**What you are asked to do**: Give back every record exactly as written.

Information section start

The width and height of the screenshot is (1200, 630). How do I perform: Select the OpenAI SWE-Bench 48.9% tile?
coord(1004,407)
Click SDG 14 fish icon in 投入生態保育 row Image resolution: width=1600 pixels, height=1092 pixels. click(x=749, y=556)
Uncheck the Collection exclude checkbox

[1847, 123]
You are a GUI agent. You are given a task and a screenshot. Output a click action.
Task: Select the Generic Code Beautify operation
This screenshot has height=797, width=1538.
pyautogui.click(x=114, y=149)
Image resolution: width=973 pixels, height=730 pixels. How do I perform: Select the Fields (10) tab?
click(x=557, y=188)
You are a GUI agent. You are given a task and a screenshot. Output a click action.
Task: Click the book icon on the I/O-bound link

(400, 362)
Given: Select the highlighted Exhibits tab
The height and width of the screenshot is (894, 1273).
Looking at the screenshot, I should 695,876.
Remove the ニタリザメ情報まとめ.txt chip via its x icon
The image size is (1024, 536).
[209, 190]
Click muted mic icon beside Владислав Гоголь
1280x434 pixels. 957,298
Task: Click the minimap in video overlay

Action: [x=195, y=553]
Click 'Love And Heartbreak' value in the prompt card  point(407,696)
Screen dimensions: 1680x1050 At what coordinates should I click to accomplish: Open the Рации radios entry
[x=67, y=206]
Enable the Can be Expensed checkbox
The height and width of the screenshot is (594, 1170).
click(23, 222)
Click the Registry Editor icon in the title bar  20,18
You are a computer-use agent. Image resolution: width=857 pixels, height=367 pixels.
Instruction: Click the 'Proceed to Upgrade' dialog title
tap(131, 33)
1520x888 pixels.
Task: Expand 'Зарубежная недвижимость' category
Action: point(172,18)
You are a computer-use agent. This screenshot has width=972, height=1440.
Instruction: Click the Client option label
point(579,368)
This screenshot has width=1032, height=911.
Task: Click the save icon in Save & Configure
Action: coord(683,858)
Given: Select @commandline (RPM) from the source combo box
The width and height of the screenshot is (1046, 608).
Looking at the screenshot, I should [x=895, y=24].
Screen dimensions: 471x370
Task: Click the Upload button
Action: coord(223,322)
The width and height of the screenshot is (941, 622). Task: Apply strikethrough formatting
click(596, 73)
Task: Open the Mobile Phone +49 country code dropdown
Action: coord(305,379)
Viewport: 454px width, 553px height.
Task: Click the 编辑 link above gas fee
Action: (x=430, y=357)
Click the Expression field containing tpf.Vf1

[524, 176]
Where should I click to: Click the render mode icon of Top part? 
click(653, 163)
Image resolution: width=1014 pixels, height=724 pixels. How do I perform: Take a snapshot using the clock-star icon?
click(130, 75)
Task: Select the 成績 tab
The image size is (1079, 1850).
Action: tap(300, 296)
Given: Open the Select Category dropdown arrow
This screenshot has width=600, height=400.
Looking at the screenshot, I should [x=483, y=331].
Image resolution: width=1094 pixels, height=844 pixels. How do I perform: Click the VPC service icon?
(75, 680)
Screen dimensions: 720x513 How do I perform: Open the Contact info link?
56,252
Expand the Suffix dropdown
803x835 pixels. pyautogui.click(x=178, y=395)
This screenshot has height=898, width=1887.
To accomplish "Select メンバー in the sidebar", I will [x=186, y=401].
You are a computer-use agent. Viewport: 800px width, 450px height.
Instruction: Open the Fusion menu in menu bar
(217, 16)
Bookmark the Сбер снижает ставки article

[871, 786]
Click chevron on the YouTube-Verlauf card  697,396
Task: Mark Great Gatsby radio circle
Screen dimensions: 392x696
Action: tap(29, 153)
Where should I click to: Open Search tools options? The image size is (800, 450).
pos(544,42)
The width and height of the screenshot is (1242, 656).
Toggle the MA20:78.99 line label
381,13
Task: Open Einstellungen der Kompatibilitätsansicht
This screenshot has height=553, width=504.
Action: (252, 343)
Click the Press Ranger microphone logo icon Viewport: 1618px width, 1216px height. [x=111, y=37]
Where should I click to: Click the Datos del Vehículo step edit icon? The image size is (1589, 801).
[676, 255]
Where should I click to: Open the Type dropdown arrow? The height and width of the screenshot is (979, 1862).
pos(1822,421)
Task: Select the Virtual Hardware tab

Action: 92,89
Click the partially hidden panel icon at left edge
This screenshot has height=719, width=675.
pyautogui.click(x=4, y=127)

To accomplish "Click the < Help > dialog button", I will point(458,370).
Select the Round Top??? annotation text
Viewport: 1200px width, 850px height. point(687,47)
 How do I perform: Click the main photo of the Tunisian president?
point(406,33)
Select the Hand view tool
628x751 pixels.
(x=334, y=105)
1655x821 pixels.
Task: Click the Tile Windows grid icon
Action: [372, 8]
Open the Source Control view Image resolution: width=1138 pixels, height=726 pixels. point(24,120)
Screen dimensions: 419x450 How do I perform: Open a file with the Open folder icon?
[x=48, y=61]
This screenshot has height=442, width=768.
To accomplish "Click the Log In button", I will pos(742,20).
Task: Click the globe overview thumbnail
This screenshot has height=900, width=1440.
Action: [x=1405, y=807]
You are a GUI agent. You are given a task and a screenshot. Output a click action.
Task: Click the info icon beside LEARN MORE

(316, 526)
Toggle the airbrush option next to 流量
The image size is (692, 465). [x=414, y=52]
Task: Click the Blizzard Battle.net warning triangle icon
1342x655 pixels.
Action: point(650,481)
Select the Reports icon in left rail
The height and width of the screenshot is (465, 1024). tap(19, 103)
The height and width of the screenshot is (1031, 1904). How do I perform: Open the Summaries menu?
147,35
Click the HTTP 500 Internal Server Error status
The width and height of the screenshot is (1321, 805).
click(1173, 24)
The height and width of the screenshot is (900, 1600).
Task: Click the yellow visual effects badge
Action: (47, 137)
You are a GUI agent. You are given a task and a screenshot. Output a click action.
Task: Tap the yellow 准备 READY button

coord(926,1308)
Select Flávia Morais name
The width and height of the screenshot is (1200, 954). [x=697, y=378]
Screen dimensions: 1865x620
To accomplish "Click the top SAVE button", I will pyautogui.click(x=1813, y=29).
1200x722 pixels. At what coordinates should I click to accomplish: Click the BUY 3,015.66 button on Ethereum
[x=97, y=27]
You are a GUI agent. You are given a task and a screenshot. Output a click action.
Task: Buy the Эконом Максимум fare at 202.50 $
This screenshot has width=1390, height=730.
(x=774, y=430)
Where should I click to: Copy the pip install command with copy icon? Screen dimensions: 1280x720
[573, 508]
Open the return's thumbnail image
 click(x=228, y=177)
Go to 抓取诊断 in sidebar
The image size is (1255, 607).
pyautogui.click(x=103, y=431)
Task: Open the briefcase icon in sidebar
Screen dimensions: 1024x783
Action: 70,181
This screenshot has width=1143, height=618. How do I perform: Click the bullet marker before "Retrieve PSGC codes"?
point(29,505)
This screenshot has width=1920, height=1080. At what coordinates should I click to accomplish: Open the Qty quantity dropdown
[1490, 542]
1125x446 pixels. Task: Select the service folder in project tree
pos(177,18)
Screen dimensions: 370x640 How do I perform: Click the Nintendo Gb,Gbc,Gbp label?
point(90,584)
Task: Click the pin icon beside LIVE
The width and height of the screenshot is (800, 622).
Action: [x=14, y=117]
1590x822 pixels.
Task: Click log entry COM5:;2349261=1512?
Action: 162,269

Information section end

**Exercise answer**:
The width and height of the screenshot is (1200, 630). How do I perform: Select the OpenAI SWE-Bench 48.9% tile?
coord(1004,407)
Click SDG 14 fish icon in 投入生態保育 row Image resolution: width=1600 pixels, height=1092 pixels. click(x=749, y=556)
Uncheck the Collection exclude checkbox

[1847, 123]
You are a GUI agent. You are given a task and a screenshot. Output a click action.
Task: Select the Generic Code Beautify operation
This screenshot has height=797, width=1538.
pyautogui.click(x=114, y=149)
Image resolution: width=973 pixels, height=730 pixels. How do I perform: Select the Fields (10) tab?
click(x=557, y=188)
You are a GUI agent. You are given a task and a screenshot. Output a click action.
Task: Click the book icon on the I/O-bound link

(400, 362)
Given: Select the highlighted Exhibits tab
The height and width of the screenshot is (894, 1273).
Looking at the screenshot, I should 695,876.
Remove the ニタリザメ情報まとめ.txt chip via its x icon
The image size is (1024, 536).
[209, 190]
Click muted mic icon beside Владислав Гоголь
1280x434 pixels. 957,298
Task: Click the minimap in video overlay

Action: [x=195, y=553]
Click 'Love And Heartbreak' value in the prompt card  point(407,696)
Screen dimensions: 1680x1050 At what coordinates should I click to accomplish: Open the Рации radios entry
[x=67, y=206]
Enable the Can be Expensed checkbox
The height and width of the screenshot is (594, 1170).
click(23, 222)
Click the Registry Editor icon in the title bar  20,18
You are a computer-use agent. Image resolution: width=857 pixels, height=367 pixels.
Instruction: Click the 'Proceed to Upgrade' dialog title
tap(131, 33)
1520x888 pixels.
Task: Expand 'Зарубежная недвижимость' category
Action: point(172,18)
You are a computer-use agent. This screenshot has width=972, height=1440.
Instruction: Click the Client option label
point(579,368)
This screenshot has width=1032, height=911.
Task: Click the save icon in Save & Configure
Action: coord(683,858)
Given: Select @commandline (RPM) from the source combo box
The width and height of the screenshot is (1046, 608).
Looking at the screenshot, I should [x=895, y=24].
Screen dimensions: 471x370
Task: Click the Upload button
Action: coord(223,322)
The width and height of the screenshot is (941, 622). Task: Apply strikethrough formatting
click(596, 73)
Task: Open the Mobile Phone +49 country code dropdown
Action: coord(305,379)
Viewport: 454px width, 553px height.
Task: Click the 编辑 link above gas fee
Action: (x=430, y=357)
Click the Expression field containing tpf.Vf1

[524, 176]
Where should I click to: Click the render mode icon of Top part? 
click(653, 163)
Image resolution: width=1014 pixels, height=724 pixels. How do I perform: Take a snapshot using the clock-star icon?
click(130, 75)
Task: Select the 成績 tab
The image size is (1079, 1850).
Action: tap(300, 296)
Given: Open the Select Category dropdown arrow
This screenshot has width=600, height=400.
Looking at the screenshot, I should [x=483, y=331].
Image resolution: width=1094 pixels, height=844 pixels. How do I perform: Click the VPC service icon?
(75, 680)
Screen dimensions: 720x513 How do I perform: Open the Contact info link?
56,252
Expand the Suffix dropdown
803x835 pixels. pyautogui.click(x=178, y=395)
This screenshot has height=898, width=1887.
To accomplish "Select メンバー in the sidebar", I will [x=186, y=401].
You are a computer-use agent. Viewport: 800px width, 450px height.
Instruction: Open the Fusion menu in menu bar
(217, 16)
Bookmark the Сбер снижает ставки article

[871, 786]
Click chevron on the YouTube-Verlauf card  697,396
Task: Mark Great Gatsby radio circle
Screen dimensions: 392x696
Action: tap(29, 153)
Where should I click to: Open Search tools options? The image size is (800, 450).
pos(544,42)
The width and height of the screenshot is (1242, 656).
Toggle the MA20:78.99 line label
381,13
Task: Open Einstellungen der Kompatibilitätsansicht
This screenshot has height=553, width=504.
Action: (252, 343)
Click the Press Ranger microphone logo icon Viewport: 1618px width, 1216px height. [x=111, y=37]
Where should I click to: Click the Datos del Vehículo step edit icon? The image size is (1589, 801).
[676, 255]
Where should I click to: Open the Type dropdown arrow? The height and width of the screenshot is (979, 1862).
pos(1822,421)
Task: Select the Virtual Hardware tab

Action: 92,89
Click the partially hidden panel icon at left edge
This screenshot has height=719, width=675.
pyautogui.click(x=4, y=127)

To accomplish "Click the < Help > dialog button", I will point(458,370).
Select the Round Top??? annotation text
Viewport: 1200px width, 850px height. point(687,47)
 How do I perform: Click the main photo of the Tunisian president?
point(406,33)
Select the Hand view tool
628x751 pixels.
(x=334, y=105)
1655x821 pixels.
Task: Click the Tile Windows grid icon
Action: [372, 8]
Open the Source Control view Image resolution: width=1138 pixels, height=726 pixels. point(24,120)
Screen dimensions: 419x450 How do I perform: Open a file with the Open folder icon?
[x=48, y=61]
This screenshot has height=442, width=768.
To accomplish "Click the Log In button", I will pos(742,20).
Task: Click the globe overview thumbnail
This screenshot has height=900, width=1440.
Action: [x=1405, y=807]
You are a GUI agent. You are given a task and a screenshot. Output a click action.
Task: Click the info icon beside LEARN MORE

(316, 526)
Toggle the airbrush option next to 流量
The image size is (692, 465). [x=414, y=52]
Task: Click the Blizzard Battle.net warning triangle icon
1342x655 pixels.
Action: point(650,481)
Select the Reports icon in left rail
The height and width of the screenshot is (465, 1024). tap(19, 103)
The height and width of the screenshot is (1031, 1904). How do I perform: Open the Summaries menu?
147,35
Click the HTTP 500 Internal Server Error status
The width and height of the screenshot is (1321, 805).
click(1173, 24)
The height and width of the screenshot is (900, 1600).
Task: Click the yellow visual effects badge
Action: (47, 137)
You are a GUI agent. You are given a task and a screenshot. Output a click action.
Task: Tap the yellow 准备 READY button

coord(926,1308)
Select Flávia Morais name
The width and height of the screenshot is (1200, 954). [x=697, y=378]
Screen dimensions: 1865x620
To accomplish "Click the top SAVE button", I will pyautogui.click(x=1813, y=29).
1200x722 pixels. At what coordinates should I click to accomplish: Click the BUY 3,015.66 button on Ethereum
[x=97, y=27]
You are a GUI agent. You are given a task and a screenshot. Output a click action.
Task: Buy the Эконом Максимум fare at 202.50 $
This screenshot has width=1390, height=730.
(x=774, y=430)
Where should I click to: Copy the pip install command with copy icon? Screen dimensions: 1280x720
[573, 508]
Open the return's thumbnail image
 click(x=228, y=177)
Go to 抓取诊断 in sidebar
The image size is (1255, 607).
pyautogui.click(x=103, y=431)
Task: Open the briefcase icon in sidebar
Screen dimensions: 1024x783
Action: 70,181
This screenshot has width=1143, height=618. How do I perform: Click the bullet marker before "Retrieve PSGC codes"?
point(29,505)
This screenshot has width=1920, height=1080. At what coordinates should I click to accomplish: Open the Qty quantity dropdown
[1490, 542]
1125x446 pixels. Task: Select the service folder in project tree
pos(177,18)
Screen dimensions: 370x640 How do I perform: Click the Nintendo Gb,Gbc,Gbp label?
point(90,584)
Task: Click the pin icon beside LIVE
The width and height of the screenshot is (800, 622).
Action: [x=14, y=117]
1590x822 pixels.
Task: Click log entry COM5:;2349261=1512?
Action: 162,269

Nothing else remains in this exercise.